Mr. Ponzi comes to Delray Beach
Two thousand investors poured more than $600 million into NRIA. A proposed Delray Beach development was among those used to raise money.
Small bombshells explode everywhere in hundreds of pages of court documents detailing the finances and fraud allegations against National Realty Investment Advisors and its principals.
Why should Florida care? While it’s not known how many Florida investors were among the 2,000 who poured more than $600 million into NRIA, the company used a proposed Delray Beach project to raise money flowing into the scheme, an apartment complex planned for Southeast First Avenue. It wasn’t the only Delray property NRIA was involved in, reporter John Pacenti wrote in The Coastal Star.

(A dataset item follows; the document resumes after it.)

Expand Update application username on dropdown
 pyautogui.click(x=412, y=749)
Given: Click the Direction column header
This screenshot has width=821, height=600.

A federal grand jury, the New Jersey Bureau of Securities and the U.S. Securities and Exchange Commission all describe a Ponzi-like scheme, in which new investors in real estate projects were told they were reaping profits. In actuality, their profits were mostly money from newer investors — the hallmark of the fraudulent scheme Charles Ponzi made infamous in 1920.

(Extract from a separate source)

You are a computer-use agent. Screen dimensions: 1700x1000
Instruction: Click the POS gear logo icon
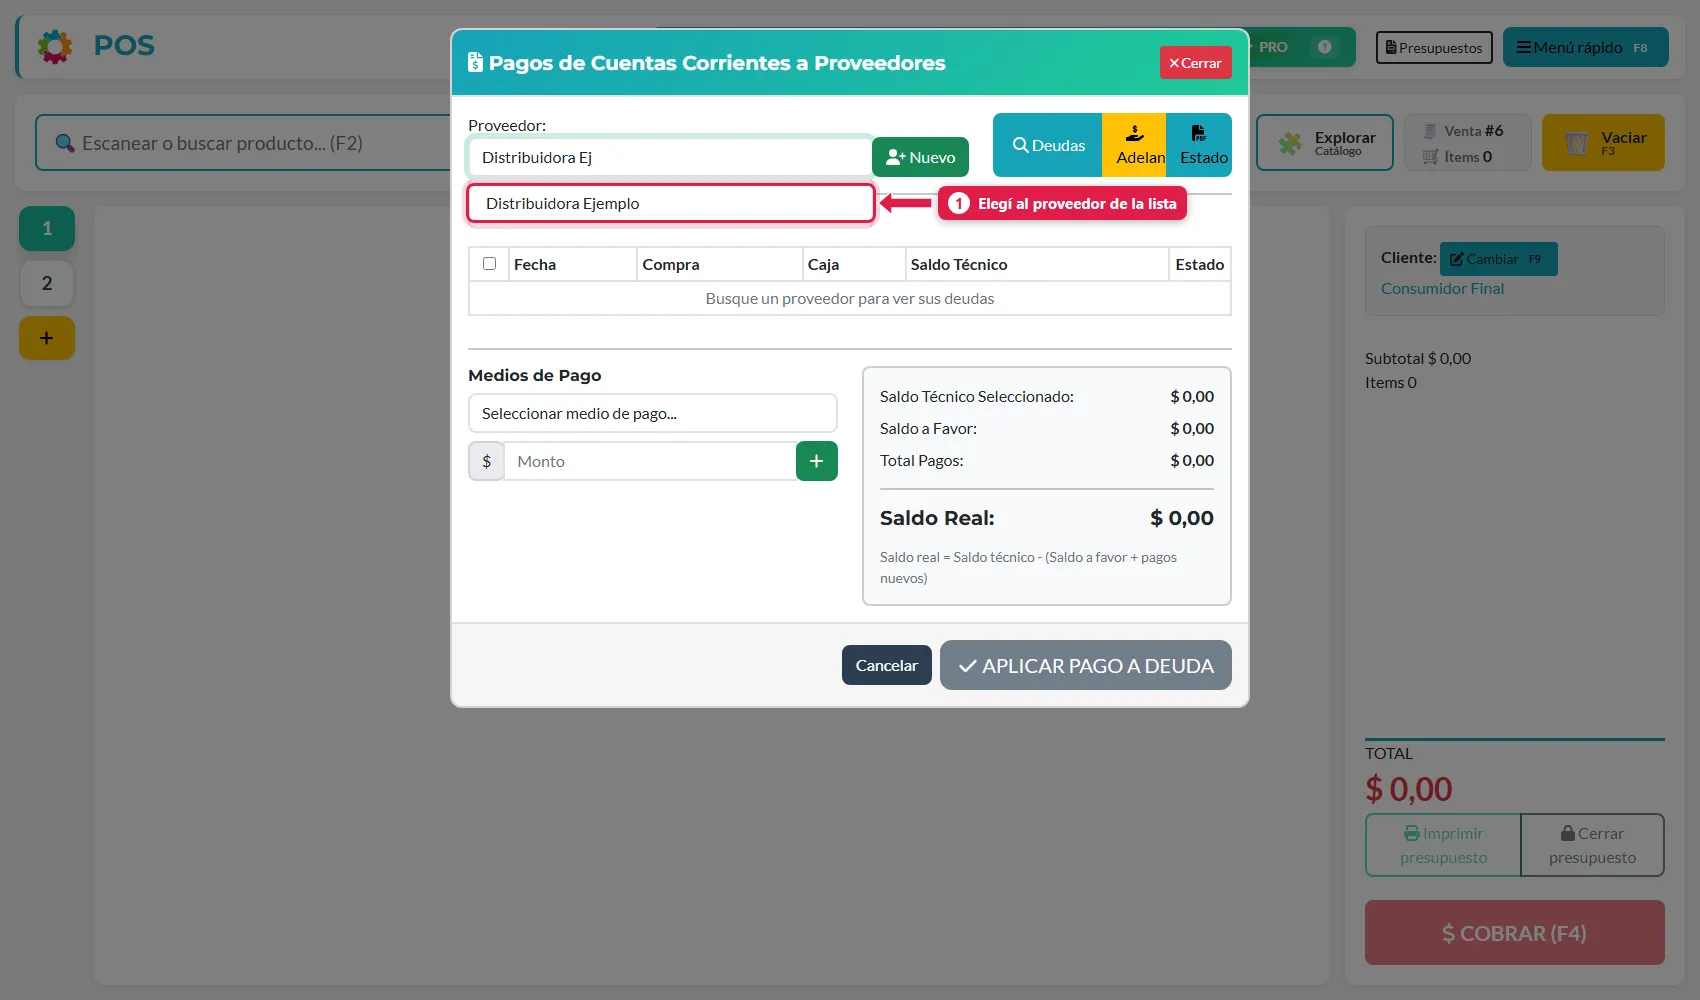(55, 46)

A wife, an ex-wife and a romantic friend. New Jersey resident Thomas Nicholas Salzano is the man most often mentioned in the criminal allegations, and the only one whose past and present romantic liaisons are pulled into the picture. More than $1.2 million went to his wife, his ex-wife and a person with whom he had “a romantic” relationship, said the federal indictment. The SEC found the wife’s income was suspect in part because she received money from NRIA but did not work there: Her occupation was babysitter.

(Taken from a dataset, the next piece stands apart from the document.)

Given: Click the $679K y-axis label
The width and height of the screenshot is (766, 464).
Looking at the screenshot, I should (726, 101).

None of the three is charged with criminal or civil fraud.
Big spenders. Where else did the money go? Some money from new investors was given to previous investors as profits. But not all of it. The feds tracked investors’ cash to, among other things, luxury cars, antiques, jewelry, envelopes of cash and $91,000 spent at the Jersey shore, which may include $26,000 paid for a weeklong birthday party.
And, because the feds can be cruelly detailed when they want, the indictment also says some of the ill-gotten gains were spent on erectile dysfunction drugs.
Not the first fraud allegation rodeo. The Federal Trade Commission charged that Salzano helped orchestrate a nationwide telecommunications scheme between 2002 and 2004. The company promised to slash phone and internet bills to churches, municipalities and other groups. Instead, it left them in debt to collection agencies.
The FTC settled with the company for $50 million in 2006.
In 2013, Salzano pled guilty to five counts of theft by fraud in Louisiana in connection with the scheme.
A shadow CEO. According to the 18-count federal indictment, Ren Grabatto II, identified as the head of NRIA and its investment fund, was never in charge. Salzano pulled the strings. In order to hide Salzano’s past, NRIA spent hundreds of thousands of dollars to have an Indian firm scrub the web clean of his history; including fake social media posts and misleading websites. One such website stated the telecommunications company was a non-governmental operation established to raise awareness about melting glaciers and rising sea levels.
There’s more to come: NRIA’s assets are tied up in U.S. Bankruptcy Court, where it filed Chapter 11 last June. In federal court in New Jersey, Salzano has pleaded not guilty to all 18 criminal counts stemming from his role at NRIA.
Grabatto hasn’t been served with the SEC civil complaint. As of Jan. 31, he could not be found. The securities agency believes he is in the Philippines. It isn’t giving up. The SEC has hired a private investigation firm to scour the country for the executive.